Which brings me to my next point:

Stop apologizing for the condition of your own home when I walk through the door. Okay, so your place is a little messy. So what? Are you honestly under some false assumption that this will cause me to freak out to the point that I’m hyper-ventilating into a paper bag while I stand in your living room?

To be honest, your mess is like a breath of fresh air to me. I’m living vicariously through your stacks of junk mail piled up on the kitchen table and the dust across the top of your entertainment center because I can’t be that way but wish I could.

You wouldn’t know it though, because you won’t come to my house.

For different reasons, people are terrified of visiting my home. This is either thanks again in part to my husband spreading the word about my anxiety disorder, or the fact that I will bend over backward to over-correct my nervousness when we have visitors so that maybe people won’t notice it. Then, my obsequiousness just scares people, so I can’t win either way.

My in laws won’t visit because I make them uncomfortable. My family won’t visit, either. I can honestly admit that it hurts worse knowing they won’t come, than it would working through my anxiety with a house full of people. It makes me feel somewhat unloved when those closest to me refuse to help me get better at the risk of their own discomfort, or mine. Isn’t family supposed to be there to help us work through our issues?

This is why I adore my best friend. She’s the only one that seems to get this. Maybe it’s because she herself suffers from Bi-polar disorder, so we’re kind of like 2 screwed up peas in a pod. She will make the 5 hour pilgrimage from her house to mine occasionally, and I love her for loving me enough to stay with me despite my issues. She knows all about my anxiety, and guess what? If she sees me get nervous, she’ll talk me through it. That’s a true friend. Other than her and my husband, I don’t seem to have many of those, but not for lack of wishing there were more. People that understand are hard to find.

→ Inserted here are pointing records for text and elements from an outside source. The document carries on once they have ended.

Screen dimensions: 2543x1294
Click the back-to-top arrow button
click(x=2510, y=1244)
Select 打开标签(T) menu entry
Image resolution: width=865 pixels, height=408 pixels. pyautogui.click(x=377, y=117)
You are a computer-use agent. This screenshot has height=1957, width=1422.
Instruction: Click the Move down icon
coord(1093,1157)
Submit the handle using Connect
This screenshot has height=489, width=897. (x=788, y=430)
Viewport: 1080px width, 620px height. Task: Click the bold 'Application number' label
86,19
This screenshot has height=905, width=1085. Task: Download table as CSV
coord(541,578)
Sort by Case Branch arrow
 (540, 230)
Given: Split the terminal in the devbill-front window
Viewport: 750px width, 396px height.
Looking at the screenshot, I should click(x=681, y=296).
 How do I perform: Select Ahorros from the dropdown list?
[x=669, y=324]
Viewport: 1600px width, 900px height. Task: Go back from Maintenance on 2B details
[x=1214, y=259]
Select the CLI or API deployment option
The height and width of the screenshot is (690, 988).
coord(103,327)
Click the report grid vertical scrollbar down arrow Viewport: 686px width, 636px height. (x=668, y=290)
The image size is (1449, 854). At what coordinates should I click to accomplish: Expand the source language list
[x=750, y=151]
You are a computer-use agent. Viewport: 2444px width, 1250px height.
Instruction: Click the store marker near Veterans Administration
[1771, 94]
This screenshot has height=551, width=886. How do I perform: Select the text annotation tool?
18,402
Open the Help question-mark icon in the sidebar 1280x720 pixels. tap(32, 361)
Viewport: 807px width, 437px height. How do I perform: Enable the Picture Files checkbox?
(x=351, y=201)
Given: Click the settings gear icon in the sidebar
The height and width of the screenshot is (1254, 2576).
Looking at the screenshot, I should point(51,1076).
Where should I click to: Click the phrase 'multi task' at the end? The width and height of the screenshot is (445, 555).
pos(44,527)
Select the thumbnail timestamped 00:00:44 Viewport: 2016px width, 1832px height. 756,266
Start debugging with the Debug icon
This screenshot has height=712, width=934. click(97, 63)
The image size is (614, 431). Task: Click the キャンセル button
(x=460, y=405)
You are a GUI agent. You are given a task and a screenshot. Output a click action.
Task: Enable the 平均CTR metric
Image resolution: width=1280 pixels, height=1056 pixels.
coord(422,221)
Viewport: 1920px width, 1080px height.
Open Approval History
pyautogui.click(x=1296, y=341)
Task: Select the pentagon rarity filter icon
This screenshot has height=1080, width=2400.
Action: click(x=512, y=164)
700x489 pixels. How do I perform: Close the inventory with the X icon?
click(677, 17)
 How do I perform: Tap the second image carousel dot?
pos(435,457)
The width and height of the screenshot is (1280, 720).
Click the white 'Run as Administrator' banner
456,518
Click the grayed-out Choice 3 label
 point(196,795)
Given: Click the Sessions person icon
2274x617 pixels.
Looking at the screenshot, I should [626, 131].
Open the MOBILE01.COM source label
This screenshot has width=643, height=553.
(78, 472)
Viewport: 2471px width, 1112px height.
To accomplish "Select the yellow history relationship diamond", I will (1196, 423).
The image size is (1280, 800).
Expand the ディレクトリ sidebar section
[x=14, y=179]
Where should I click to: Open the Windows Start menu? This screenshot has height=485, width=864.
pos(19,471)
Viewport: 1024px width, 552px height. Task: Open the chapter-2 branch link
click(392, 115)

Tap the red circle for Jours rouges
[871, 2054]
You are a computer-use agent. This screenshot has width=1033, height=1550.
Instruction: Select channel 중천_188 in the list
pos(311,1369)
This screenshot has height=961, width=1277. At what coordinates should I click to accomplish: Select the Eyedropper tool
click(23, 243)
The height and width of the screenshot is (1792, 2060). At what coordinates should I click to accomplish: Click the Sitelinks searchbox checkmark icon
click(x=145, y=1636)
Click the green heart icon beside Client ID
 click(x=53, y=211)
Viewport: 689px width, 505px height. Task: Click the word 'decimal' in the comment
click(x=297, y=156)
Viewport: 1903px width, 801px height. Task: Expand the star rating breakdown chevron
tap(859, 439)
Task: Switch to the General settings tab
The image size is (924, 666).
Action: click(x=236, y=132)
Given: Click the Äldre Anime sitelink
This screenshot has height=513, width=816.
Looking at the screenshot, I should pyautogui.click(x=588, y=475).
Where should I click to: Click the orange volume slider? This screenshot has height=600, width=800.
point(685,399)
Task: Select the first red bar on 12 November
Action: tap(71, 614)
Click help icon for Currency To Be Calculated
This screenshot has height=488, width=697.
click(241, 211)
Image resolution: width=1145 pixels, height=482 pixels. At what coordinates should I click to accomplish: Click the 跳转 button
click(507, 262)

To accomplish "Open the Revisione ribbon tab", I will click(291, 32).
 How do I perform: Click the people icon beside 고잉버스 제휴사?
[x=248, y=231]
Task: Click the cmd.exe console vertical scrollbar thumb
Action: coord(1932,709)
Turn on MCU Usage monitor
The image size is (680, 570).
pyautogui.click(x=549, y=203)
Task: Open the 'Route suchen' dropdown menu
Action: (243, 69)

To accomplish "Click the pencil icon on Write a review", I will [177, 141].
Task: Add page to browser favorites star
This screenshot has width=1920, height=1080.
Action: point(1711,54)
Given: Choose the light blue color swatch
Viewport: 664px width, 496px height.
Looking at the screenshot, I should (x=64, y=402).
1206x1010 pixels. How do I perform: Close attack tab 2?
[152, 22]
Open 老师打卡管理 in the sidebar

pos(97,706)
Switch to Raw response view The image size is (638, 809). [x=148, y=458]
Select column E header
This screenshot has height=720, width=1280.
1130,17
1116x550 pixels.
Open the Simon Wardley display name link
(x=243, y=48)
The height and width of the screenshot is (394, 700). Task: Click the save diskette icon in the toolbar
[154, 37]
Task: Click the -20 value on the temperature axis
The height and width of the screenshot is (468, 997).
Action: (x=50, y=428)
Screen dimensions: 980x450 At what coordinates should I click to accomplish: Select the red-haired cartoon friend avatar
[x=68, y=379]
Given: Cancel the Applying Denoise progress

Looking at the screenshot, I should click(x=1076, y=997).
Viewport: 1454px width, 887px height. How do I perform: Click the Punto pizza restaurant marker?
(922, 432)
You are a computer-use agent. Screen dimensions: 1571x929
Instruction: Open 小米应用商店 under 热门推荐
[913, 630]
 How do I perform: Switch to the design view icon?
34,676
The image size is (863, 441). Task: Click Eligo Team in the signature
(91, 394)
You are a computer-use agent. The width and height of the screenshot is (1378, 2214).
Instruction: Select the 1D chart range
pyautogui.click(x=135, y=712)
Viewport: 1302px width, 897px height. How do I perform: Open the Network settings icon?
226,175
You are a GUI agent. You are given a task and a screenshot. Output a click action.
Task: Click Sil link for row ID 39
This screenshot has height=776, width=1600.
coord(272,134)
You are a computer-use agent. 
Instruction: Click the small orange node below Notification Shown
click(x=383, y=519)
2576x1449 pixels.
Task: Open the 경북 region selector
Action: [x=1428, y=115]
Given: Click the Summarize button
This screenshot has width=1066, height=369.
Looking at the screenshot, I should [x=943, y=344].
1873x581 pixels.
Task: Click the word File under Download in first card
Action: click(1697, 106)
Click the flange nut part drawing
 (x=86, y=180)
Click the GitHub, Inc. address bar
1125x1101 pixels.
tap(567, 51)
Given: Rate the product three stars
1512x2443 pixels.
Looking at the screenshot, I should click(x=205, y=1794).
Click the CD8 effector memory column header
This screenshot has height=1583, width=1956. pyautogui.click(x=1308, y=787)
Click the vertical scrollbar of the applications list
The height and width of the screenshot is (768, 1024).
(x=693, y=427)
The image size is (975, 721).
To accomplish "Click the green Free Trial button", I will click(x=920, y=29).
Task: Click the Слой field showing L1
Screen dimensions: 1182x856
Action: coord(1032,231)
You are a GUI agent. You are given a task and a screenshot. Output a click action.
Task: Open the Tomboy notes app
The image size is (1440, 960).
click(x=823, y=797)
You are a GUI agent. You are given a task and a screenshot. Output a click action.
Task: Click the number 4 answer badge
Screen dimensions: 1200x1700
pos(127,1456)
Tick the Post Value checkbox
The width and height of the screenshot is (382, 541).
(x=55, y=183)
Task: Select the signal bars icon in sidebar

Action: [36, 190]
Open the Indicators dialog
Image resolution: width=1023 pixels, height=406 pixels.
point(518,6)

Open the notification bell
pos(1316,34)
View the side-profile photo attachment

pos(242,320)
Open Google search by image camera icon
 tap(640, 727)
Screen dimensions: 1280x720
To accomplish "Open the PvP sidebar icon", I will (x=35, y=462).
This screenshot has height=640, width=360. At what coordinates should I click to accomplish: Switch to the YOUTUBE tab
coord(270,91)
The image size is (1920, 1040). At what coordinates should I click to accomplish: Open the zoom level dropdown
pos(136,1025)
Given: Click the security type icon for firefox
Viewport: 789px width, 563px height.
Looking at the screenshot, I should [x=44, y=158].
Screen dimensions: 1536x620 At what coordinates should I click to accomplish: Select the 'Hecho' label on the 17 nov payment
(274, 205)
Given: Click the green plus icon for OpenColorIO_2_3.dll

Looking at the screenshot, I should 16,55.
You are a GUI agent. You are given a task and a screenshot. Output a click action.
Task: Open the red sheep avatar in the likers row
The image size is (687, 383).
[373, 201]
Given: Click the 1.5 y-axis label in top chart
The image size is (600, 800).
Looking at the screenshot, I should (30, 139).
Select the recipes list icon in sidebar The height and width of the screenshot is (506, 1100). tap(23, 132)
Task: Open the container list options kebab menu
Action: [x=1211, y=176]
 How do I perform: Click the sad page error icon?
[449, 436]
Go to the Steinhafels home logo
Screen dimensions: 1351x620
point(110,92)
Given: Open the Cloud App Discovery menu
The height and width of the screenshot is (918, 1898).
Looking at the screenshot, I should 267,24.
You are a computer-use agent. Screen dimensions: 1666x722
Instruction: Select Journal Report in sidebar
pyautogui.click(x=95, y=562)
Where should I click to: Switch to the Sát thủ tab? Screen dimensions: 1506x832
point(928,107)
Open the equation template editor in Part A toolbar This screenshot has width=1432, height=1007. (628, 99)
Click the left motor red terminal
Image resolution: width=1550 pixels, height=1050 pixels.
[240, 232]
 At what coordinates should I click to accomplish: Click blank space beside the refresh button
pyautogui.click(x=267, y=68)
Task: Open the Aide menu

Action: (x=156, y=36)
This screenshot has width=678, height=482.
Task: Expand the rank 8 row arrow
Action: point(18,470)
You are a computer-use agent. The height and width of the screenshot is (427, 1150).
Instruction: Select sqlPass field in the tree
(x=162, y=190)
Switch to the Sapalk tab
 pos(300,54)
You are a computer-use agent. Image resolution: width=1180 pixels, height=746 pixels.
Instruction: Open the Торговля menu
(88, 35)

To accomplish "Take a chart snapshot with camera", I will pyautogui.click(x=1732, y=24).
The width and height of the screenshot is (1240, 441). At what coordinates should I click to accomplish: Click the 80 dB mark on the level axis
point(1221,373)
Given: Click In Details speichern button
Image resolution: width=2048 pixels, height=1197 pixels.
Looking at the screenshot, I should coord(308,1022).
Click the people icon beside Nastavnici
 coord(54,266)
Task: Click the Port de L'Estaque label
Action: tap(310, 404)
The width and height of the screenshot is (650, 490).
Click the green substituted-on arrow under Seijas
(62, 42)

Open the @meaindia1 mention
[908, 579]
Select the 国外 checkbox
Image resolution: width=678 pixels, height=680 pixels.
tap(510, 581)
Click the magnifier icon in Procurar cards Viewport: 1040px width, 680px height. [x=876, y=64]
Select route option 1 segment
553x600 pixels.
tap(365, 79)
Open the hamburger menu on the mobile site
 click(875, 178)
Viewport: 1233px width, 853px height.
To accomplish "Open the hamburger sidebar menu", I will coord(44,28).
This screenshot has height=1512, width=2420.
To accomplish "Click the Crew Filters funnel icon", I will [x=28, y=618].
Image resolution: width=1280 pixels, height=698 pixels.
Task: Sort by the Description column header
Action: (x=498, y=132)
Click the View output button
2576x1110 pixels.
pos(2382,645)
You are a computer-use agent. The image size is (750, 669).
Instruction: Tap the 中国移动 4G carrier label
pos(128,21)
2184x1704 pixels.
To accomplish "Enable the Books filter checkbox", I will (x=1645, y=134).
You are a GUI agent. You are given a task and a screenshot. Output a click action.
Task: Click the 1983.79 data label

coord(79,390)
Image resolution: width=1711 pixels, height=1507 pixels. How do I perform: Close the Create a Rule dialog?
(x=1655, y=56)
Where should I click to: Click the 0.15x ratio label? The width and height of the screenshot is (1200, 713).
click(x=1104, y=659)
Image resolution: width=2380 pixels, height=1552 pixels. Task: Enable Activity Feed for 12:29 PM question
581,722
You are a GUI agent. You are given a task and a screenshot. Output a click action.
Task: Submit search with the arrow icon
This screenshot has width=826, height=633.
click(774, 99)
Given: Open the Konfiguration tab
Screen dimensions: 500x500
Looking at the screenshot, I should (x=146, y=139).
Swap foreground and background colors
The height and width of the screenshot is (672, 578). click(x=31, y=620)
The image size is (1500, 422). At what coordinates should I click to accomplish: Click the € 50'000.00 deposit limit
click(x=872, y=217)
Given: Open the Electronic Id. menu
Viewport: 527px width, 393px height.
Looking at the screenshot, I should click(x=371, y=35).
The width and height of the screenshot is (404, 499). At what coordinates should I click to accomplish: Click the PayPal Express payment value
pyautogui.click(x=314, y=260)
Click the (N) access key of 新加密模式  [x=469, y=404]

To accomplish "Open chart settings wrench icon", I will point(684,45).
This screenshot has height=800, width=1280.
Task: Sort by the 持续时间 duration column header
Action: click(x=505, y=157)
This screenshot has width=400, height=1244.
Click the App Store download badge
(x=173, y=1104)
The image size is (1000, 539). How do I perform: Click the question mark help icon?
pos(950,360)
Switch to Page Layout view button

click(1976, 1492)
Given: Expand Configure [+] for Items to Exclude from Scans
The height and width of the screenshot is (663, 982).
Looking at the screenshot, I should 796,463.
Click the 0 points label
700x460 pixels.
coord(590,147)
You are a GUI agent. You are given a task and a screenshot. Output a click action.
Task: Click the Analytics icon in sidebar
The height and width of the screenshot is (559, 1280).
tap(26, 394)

So I say this to those who don’t know how to handle a person with a mental disorder:

You can get to know us. We don’t bite. We’re honestly not all that different from you, we just have heightened emotions at times, and tend do things that others might not consider to be normal. Then again, who’s to say what genuinely defines normal?

We are who we are. People, just like you. Your perception of us won’t change a thing.